Although a stallion’s pedigree counts for nothing in weighing his future chances, there is one particular physical characteristic that does carry some weight. There have been very few successful standardbred stallions in the last 30 years who were plain headed. I can only think of one, a pacer. All of our truly great sires have uniformly been marked by good, sharp heads, and nice, expressive eyes. Every horseman knows that a sharp headed horse is a smart horse; one who learns fast and has no foibles.

The only proviso here is the fact that the American trotter today usually has long ears. Aesthetically, one could wish for the shorter, hooked in ears we used to see, but, like it or not, the long ears are here to stay.

I’m not going to make any predictions about any of the new horses just starting out. That’s not my job, and besides I don’t know any of them up close and personal enough to have an opinion.

I do know this, however. You can’t make a bad sire with good mares, and you can’t stop a good sire with bad mares.

All any horse today needs is a book of 50 or more mares, and if he’s a sire, he’ll prove it with them. By the same token, you can throw a trainload of top mares at a stallion who isn’t a sire, and the results will be nil.
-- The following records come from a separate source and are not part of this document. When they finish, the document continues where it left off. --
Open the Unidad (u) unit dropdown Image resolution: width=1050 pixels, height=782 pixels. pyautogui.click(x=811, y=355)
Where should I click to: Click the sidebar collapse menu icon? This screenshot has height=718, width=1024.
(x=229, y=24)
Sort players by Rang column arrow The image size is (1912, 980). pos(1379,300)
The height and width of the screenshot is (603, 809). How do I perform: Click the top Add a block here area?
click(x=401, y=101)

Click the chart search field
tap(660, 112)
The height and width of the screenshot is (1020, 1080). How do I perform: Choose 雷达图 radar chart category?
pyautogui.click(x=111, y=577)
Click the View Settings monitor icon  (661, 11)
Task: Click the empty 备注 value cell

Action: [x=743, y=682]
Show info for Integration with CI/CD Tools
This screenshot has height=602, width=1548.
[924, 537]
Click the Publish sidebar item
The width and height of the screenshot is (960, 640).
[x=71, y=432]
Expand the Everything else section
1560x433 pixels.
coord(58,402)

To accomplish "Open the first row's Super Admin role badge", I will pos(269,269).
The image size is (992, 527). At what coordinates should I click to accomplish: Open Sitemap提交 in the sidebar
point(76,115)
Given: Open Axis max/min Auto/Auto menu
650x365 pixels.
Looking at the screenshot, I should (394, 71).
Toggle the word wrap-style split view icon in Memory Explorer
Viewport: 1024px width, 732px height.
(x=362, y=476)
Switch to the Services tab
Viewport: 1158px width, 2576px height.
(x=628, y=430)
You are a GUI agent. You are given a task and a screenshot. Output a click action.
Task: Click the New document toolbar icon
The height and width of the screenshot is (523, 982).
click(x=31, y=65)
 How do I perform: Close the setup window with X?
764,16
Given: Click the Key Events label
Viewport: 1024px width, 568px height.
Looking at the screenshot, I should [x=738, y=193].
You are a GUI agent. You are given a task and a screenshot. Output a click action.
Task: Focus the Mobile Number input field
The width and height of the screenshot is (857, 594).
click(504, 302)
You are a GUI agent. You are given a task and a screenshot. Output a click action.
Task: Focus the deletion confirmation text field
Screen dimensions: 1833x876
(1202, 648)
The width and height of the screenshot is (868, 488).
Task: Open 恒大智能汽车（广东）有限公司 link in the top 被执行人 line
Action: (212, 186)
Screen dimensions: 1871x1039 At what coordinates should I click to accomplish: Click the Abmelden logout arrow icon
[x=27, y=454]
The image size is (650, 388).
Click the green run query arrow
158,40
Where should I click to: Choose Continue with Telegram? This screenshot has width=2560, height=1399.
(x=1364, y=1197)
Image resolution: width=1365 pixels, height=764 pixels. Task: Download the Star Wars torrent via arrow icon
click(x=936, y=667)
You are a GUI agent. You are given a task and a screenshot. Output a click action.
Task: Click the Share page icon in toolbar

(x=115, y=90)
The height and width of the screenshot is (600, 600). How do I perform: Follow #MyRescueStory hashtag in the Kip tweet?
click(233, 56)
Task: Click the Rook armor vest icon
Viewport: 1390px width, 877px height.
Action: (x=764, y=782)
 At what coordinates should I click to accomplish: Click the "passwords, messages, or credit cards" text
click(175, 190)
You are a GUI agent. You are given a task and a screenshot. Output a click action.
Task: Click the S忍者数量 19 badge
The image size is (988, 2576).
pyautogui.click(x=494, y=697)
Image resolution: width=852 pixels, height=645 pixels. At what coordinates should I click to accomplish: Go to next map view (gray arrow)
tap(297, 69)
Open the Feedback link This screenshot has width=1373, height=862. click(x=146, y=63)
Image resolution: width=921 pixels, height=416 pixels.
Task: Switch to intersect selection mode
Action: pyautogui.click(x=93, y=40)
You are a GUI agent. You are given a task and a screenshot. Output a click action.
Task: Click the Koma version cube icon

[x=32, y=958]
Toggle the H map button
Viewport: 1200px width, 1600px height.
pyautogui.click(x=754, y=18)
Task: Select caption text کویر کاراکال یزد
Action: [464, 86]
Parenthetically, virtually every standardbred mare today is pretty well bred, so if they’re exposed to a good sire, they can produce a good racehorse. And, on a personal note, I think most people make a mistake when they define a “good mare” as one with great racing credentials. In point of fact, there’s no correlation between a mare’s racing ability and her production ability.

A “good mare,” from a breeder’s standpoint, is a mare from a live branch of a good, producing family. Some of our greatest producing matrons had no records at all, and that continues to be true today. On the mare’s side of the equation, the family is always superior to the individual. Just the opposite of the sire.

All of this talk about sires somehow reminds me of a story from my youth, in the ‘40s, when I was showing my three-gaited pony, Smooth Sailin’, at the local horse shows around Hanover, PA.

At the time there was a great five gaited gelding named Oakhill Chief. He was a chestnut with some odd white spots and feathers here and there on his coat. His trainer was a great horseman named Lee Roby, from Tulsa, OK.

Oakhill Chief was never registered because no one could ever determine who his sire was. In those days that didn’t make any difference at the horse shows.

One night, after Roby had ridden Oakhill Chief to the championship in the five gaited stake at the Kentucky State Fair, he was being congratulated by another saddle horse trainer.

After offering his congratulations, the other guy, in all innocence, asked, “Lee, do you think you’ll ever figure out who that horse is by?”

Roby said right back, “Well, tonight I thought he was by himself.”